Contrary to the Bombay HC order, the Madras High Court (“Madras HC”) granted limited interim relief to the shareholders of LVB, although it refused to put a stay on the amalgamation. The Madras HC held that, “even if the power of reduction of their share value to a lower figure is given, reducing it to zero or negative, prima facie, cannot be done without very, very compelling reasons”. It further observed that the entire exercise of amalgamation had taken place in a fast-tracked manner, in the space of a week between November 17 and November 25, leaving the LVB shareholders in a blackout.
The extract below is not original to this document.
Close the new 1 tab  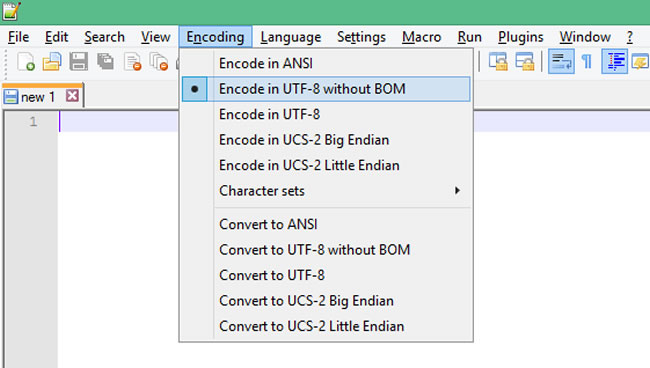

The interim reliefs were as follows:


● No further prejudicial action shall be taken by DBS Bank against the LVB shareholders.

● DBS Bank should furnish an undertaking in the Court stating that if the Court concludes and directs it to provide compensation to LVB, they shall compensate the shareholders of LVB.

● As security, DBS Bank should create a separate reserve fund in its books of account to the extent of the face value of shares of the LVB and maintain the same subject to further orders and directions of the Court.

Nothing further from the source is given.